YOUR GOAL –
Repeat the data exactly, leaving out any image.

>>>>

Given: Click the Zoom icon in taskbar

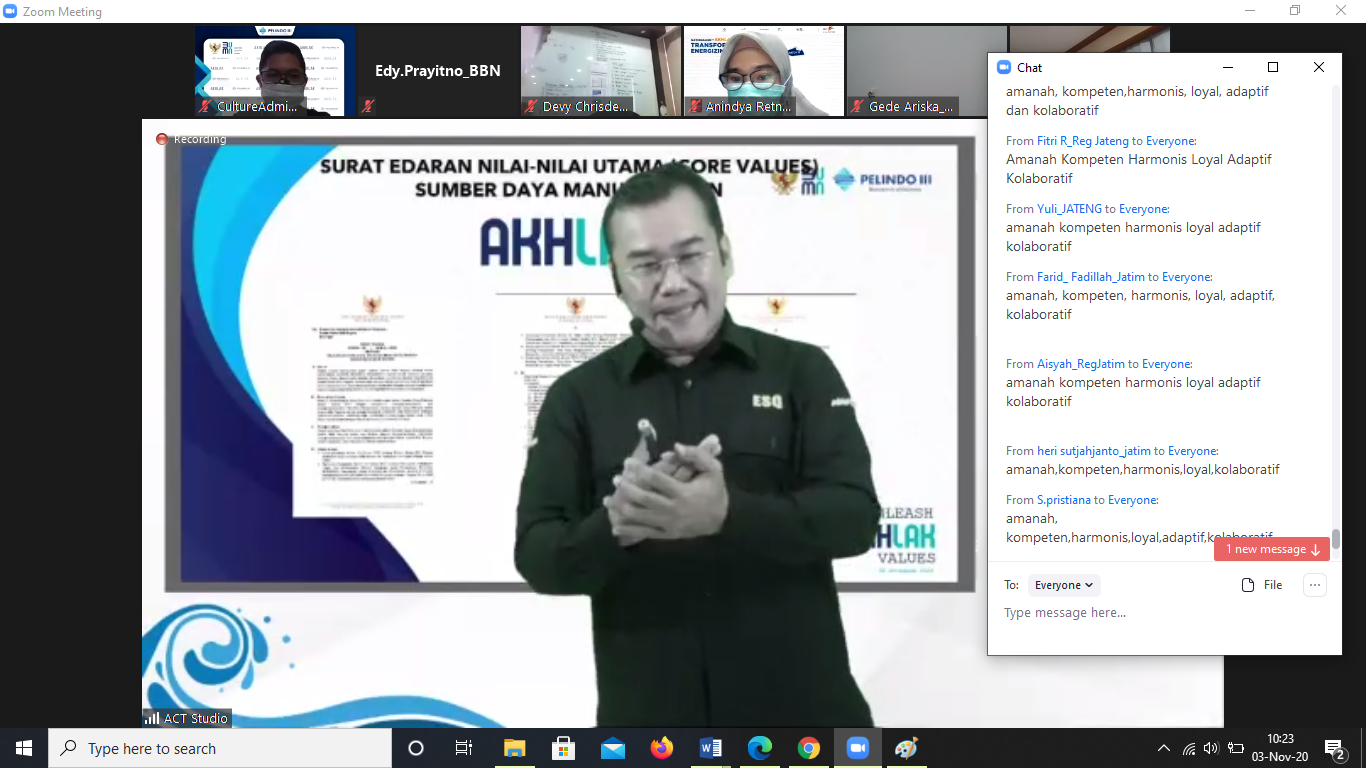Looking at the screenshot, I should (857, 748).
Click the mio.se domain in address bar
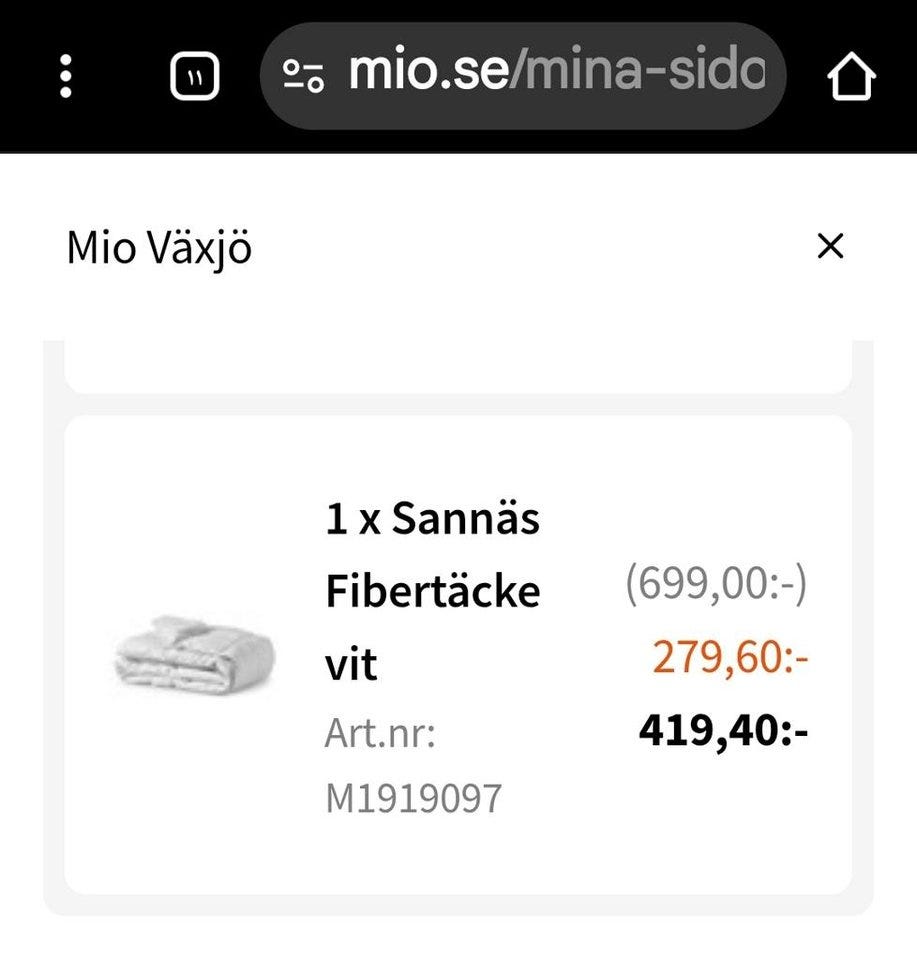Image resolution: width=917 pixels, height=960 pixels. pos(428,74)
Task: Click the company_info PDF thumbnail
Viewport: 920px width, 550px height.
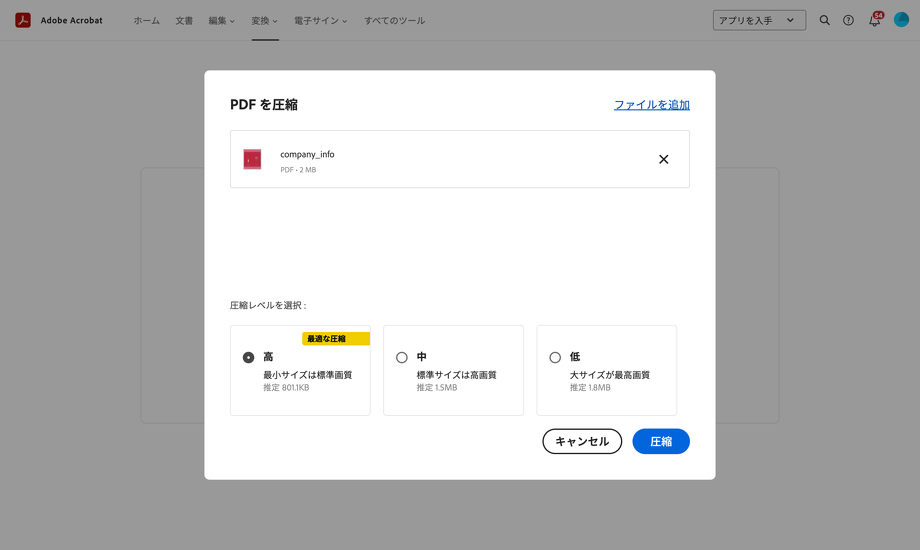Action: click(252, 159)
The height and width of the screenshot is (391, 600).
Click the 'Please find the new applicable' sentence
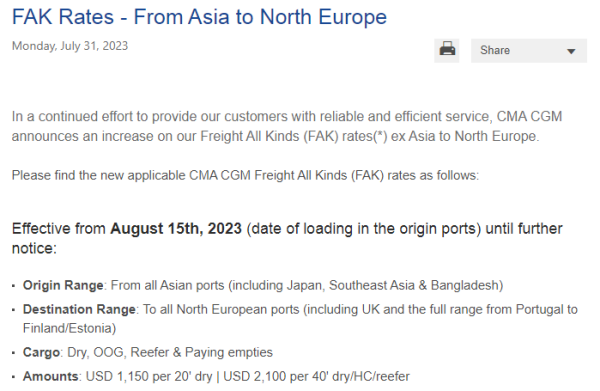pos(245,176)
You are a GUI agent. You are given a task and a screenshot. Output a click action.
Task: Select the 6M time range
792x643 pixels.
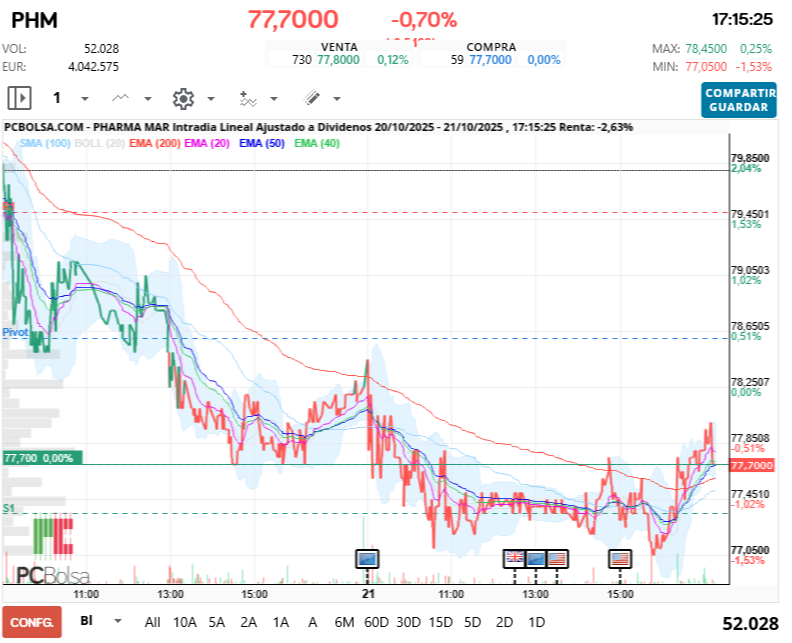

<<<<

FINISHED EXERCISE –
Given: Click the Zoom icon in taskbar

Looking at the screenshot, I should (857, 748).
Click the mio.se domain in address bar
Image resolution: width=917 pixels, height=960 pixels. pos(428,74)
Task: Click the company_info PDF thumbnail
Viewport: 920px width, 550px height.
Action: click(252, 159)
The height and width of the screenshot is (391, 600).
Click the 'Please find the new applicable' sentence
pos(245,176)
You are a GUI agent. You are given a task and a screenshot. Output a click action.
Task: Select the 6M time range
792x643 pixels.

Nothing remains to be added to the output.